Wednesday, August 13, 2014

microbial colonization...,


thescientist |  Infants start out mostly microbe-free but quickly acquire gut bacteria, which take root in three successive groups. First, Bacilli dominate. Then Gammaproteobacteria surge, followed by Clostridia. But the pace at which these bacterial groups colonize the gastrointestinal tract depends on the time since the babies were conceived, not since when they were born. And time since conception appears to have more of an influence on the infant gut microbiome than other factors, such as exposure to antibiotics, whether babies were born vaginally or by cesarean section, and if they were breastfed. These are a few of the findings from a survey of 922 fecal samples collected from 58 premature babies, published today (August 11) in PNAS.

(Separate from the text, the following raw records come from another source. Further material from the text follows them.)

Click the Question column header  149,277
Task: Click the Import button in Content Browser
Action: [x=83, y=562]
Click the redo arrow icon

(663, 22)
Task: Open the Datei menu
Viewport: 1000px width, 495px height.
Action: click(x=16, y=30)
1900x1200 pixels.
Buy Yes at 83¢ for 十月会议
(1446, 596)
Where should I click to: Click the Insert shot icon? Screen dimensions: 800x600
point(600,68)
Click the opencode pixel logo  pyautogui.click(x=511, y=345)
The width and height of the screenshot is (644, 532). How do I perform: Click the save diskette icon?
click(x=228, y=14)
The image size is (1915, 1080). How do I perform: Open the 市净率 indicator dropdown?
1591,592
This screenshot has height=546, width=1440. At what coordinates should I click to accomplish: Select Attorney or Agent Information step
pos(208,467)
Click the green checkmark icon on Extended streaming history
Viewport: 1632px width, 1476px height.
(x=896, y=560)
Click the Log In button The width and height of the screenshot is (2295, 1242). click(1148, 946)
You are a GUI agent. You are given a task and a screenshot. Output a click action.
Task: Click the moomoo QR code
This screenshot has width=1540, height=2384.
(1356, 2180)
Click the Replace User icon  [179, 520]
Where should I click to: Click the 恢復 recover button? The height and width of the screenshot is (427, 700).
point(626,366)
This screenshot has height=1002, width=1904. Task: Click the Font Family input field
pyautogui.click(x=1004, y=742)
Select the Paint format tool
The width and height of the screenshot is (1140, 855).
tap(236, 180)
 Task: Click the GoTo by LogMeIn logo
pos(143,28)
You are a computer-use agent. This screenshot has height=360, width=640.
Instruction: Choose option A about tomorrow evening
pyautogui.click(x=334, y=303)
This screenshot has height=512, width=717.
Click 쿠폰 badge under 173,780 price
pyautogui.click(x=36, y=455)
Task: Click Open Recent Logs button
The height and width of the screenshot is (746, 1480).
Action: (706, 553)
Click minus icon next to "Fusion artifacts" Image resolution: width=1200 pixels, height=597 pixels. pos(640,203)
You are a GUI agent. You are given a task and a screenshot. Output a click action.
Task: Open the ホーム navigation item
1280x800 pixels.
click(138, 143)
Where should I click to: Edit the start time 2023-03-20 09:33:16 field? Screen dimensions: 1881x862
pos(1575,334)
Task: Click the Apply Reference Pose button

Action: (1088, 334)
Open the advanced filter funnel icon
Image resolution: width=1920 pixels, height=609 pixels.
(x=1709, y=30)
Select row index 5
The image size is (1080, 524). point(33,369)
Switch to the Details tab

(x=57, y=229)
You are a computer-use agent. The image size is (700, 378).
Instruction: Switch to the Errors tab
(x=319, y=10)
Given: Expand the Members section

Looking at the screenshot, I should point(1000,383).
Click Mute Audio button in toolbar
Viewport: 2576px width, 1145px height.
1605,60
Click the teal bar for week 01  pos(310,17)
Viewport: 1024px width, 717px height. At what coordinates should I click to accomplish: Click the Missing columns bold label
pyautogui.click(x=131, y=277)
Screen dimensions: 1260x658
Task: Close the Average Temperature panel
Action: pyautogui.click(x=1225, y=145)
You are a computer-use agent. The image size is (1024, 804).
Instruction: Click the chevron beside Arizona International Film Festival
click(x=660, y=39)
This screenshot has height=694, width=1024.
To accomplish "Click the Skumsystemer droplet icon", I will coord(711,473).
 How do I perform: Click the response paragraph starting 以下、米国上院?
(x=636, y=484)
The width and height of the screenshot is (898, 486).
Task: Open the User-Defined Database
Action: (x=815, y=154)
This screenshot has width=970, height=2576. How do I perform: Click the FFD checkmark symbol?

“It is an interesting study that provides useful data regarding temporal changes in microbial composition in the infant gut that can be mined further,” Shyamal Peddada, a biostatistician at the National Institute of Environmental Health Sciences who was not involved in the study, wrote in an e-mail to The Scientist.

“I think the paper does a nice job of showing that premature babies develop differently from full-term babies . . . it is not just a function of colonization after birth,” Rob Knight from the University of Colorado, Boulder, told The Scientist in an e-mail. “Differences in gut physiology or in the infant immune system could explain this pattern.”

Researchers at the Washington University School of Medicine in St. Louis embarked on this survey in an effort to better understand the role of the microbiota in the development of gut disorders common in premature infants, such as necrotizing enterocolitis. Without first defining the premature infant gut in the absence of gastrointestinal issues, the researchers struggled to identify potentially pathogenic bacterial patterns.

The researchers collected stool samples each time the babies defecated until they were thirty days old, and sampled every third elimination after that. They then sequenced 16S ribosomal RNA genes to identify the bacterial composition of each sample.